Imagine working in a hospital and seeing patients go through similar stressful or traumatic events day in and day out. Imagine sitting behind the desk in a therapist’s office, talking them through it.
No day is exactly the same – only it starts to feel like it is.
You never wanted your compassionate line of work ever to start seeming like the same old same. Perhaps you never even imagined that it could because your involvement in your patients’ lives drives the very nature of what you do: not just to respond but respond emphatically.
Still, you’ve been at this healthcare thing for a couple of years or so, and lately, you’ve noticed yourself feeling numb, powerless, and disconnected. The other day you were called into work and told that one of your patients had passed away – something you’ve seen a lot of throughout this pandemic especially.
All you wanted to do at that moment was isolate yourself – but not to break down or process your usual emotions. No, these were the negative emotions of “empathy fatigue,” a condition that can arise in those who care for others regularly.
Empathy fatigue is the exhaustion from repeated exposure to stress or trauma.
It’s not just the sadness or pain of these events. It’s the overwhelm, hopelessness, frustration, and self-blame, all of which accumulate over time to create an emotional “drag” on your ability to empathize and connect.
Empathy fatigue is a phenomenon that helps explain why individuals like healthcare workers may ultimately feel unable to respond appropriately or relate to those around them. Emotionally, empathy fatigue can also manifest as having obsessive thoughts about others’ suffering to lacking the energy to care about what’s happening around them.
It’s a type of burnout that can also contribute to physical symptoms, including headaches, muscle tension, fatigue, and nausea. It can lead to changes in your appetite, conflict in your relationships, and, sometimes, avoidance or self-medicating behaviors. This kind of fatigue can also make it hard to concentrate and sleep.
If you’re experiencing empathy fatigue of any kind, don’t ignore it. Your body is trying to tell you that it’s time to take care of yourself both physically and emotionally.
Apart from becoming aware of how you’re feeling and what’s triggering you, one of the simplest places to start is focusing on what you can control. Commit to healthy lifestyle changes such as exercise and eating well. Make time for friends and talk to others about how you’re feeling because connection plays a significant role in healing ourselves from empathy fatigue.
On that note, this is also a good time to take a closer look at your life and assess how much balance you have in it. Ensure you have other hobbies and interests outside of taking care of others. Consider what brings you joy and do more of those things.

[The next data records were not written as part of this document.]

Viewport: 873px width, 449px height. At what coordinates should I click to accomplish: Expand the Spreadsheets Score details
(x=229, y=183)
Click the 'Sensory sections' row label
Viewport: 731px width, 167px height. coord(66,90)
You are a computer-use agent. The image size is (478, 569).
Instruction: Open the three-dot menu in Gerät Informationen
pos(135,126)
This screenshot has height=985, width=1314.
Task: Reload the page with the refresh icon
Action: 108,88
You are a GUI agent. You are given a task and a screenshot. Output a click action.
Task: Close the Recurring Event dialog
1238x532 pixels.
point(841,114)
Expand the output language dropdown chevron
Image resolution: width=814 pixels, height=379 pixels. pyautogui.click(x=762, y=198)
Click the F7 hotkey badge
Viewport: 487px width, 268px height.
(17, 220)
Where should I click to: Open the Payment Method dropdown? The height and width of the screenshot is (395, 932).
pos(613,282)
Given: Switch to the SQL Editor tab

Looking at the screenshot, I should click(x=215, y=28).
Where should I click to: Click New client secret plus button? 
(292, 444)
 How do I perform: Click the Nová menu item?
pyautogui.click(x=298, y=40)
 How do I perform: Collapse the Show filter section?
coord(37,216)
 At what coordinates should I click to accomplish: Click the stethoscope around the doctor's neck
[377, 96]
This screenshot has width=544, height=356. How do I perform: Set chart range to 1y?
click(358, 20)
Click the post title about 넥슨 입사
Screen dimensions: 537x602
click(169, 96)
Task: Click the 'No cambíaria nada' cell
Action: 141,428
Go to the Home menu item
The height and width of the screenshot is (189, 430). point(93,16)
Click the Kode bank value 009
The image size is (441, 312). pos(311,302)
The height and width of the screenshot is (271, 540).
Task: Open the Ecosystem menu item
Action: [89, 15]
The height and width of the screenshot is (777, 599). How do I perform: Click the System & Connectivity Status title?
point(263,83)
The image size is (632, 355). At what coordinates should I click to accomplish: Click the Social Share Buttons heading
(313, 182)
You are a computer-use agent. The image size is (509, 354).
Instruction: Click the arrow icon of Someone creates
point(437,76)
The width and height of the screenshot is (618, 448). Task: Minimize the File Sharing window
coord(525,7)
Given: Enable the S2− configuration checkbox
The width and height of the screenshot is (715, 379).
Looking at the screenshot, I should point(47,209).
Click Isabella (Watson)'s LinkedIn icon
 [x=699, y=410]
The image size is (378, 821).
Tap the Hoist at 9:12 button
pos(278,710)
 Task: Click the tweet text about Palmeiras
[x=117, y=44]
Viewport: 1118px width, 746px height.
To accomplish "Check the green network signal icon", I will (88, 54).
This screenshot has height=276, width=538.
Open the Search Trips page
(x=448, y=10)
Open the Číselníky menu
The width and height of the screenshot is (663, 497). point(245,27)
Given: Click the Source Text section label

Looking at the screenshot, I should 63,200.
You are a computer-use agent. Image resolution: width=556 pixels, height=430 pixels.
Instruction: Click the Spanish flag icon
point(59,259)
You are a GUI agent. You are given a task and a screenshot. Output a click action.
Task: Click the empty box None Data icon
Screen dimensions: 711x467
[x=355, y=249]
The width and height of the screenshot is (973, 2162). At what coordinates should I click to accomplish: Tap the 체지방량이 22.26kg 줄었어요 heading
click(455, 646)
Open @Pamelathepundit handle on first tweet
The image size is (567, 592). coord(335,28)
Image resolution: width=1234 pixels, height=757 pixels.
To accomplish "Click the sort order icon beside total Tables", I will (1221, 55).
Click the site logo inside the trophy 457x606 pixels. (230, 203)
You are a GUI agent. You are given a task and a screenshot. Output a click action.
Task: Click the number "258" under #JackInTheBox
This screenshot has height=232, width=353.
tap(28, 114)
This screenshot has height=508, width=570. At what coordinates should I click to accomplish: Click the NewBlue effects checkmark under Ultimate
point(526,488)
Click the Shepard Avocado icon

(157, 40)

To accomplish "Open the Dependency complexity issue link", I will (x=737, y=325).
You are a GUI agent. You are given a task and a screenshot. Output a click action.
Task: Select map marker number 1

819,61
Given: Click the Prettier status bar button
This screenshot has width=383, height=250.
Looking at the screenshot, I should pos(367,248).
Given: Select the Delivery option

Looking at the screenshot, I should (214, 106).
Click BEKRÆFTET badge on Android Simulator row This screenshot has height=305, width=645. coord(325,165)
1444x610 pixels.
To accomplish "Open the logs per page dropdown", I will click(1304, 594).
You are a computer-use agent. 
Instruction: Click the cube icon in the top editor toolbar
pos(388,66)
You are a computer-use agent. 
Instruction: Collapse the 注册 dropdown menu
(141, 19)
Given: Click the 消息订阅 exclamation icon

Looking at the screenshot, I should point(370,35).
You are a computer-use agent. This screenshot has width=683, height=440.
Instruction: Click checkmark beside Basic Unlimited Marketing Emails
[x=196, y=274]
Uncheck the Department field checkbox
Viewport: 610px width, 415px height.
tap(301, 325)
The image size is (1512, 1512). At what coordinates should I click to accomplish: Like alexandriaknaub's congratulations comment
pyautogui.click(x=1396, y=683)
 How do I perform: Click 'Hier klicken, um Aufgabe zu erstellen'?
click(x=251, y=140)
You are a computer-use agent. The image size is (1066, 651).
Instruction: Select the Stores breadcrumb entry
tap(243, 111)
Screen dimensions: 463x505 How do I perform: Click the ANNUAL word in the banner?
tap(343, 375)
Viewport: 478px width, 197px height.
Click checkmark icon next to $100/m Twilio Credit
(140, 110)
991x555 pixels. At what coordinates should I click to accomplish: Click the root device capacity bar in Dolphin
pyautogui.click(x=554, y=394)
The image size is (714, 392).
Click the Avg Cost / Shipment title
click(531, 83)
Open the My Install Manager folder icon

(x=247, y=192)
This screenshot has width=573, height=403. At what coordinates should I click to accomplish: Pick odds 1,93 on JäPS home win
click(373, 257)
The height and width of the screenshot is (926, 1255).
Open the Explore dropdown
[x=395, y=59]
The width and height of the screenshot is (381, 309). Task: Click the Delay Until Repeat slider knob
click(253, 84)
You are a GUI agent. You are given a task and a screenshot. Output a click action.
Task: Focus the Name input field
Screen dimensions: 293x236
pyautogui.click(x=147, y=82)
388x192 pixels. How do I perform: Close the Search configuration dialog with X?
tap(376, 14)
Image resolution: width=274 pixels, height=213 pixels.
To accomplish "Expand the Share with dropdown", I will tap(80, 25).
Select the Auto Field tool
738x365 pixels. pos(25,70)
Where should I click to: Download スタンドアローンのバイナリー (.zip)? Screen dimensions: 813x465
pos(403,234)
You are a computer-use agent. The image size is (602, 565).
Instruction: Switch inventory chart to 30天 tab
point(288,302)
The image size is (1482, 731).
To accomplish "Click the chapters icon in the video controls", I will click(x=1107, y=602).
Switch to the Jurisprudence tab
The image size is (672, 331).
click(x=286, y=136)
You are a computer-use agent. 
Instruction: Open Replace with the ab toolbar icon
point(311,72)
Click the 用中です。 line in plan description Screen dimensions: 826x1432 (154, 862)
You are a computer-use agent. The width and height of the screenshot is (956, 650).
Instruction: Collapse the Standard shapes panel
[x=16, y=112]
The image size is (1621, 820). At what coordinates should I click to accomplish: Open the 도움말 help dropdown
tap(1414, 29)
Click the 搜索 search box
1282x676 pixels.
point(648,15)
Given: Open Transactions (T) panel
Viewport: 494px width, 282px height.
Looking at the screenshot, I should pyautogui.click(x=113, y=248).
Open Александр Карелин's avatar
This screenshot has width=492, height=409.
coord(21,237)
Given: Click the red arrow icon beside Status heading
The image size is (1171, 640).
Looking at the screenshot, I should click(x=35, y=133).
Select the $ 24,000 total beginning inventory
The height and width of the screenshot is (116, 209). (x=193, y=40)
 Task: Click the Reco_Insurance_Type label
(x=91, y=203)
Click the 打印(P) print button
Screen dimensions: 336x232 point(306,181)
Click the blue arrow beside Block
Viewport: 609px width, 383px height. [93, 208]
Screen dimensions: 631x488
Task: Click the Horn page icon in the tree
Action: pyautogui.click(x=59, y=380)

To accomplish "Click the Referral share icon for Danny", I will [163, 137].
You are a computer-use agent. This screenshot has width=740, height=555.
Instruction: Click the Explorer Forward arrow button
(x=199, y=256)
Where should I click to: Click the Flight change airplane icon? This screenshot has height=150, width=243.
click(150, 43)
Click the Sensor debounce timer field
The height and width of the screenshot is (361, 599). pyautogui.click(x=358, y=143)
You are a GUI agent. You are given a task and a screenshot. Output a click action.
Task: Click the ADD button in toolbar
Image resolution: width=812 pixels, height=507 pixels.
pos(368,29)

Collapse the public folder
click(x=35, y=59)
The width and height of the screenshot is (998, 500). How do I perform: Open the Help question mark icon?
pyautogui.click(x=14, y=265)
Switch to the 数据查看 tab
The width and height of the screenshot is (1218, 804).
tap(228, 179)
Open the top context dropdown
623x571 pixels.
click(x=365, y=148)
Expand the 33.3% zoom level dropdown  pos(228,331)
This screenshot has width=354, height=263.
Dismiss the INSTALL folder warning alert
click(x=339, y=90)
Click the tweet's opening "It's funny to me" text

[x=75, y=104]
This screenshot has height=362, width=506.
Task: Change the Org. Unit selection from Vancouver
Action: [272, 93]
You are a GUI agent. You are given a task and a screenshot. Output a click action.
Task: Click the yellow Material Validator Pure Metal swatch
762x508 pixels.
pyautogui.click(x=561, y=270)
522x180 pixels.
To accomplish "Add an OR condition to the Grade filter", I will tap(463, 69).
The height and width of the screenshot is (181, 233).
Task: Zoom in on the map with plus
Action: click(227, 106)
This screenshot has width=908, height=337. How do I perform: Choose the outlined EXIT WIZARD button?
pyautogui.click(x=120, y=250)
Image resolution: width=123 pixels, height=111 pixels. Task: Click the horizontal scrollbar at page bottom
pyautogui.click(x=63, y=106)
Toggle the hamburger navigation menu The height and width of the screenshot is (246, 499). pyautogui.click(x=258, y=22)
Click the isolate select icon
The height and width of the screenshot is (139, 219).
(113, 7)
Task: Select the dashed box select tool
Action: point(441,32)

Healthcare workers are some of the most compassionate people on the planet, but they are not immune to empathy fatigue. These feelings of exhaustion, numbness, and disconnect best serve as a reminder that we cannot pour from an empty cup as both healthcare workers and human beings. If we want to continue living out our purpose and profession with intention, we must recognize when to direct more care back to ourselves.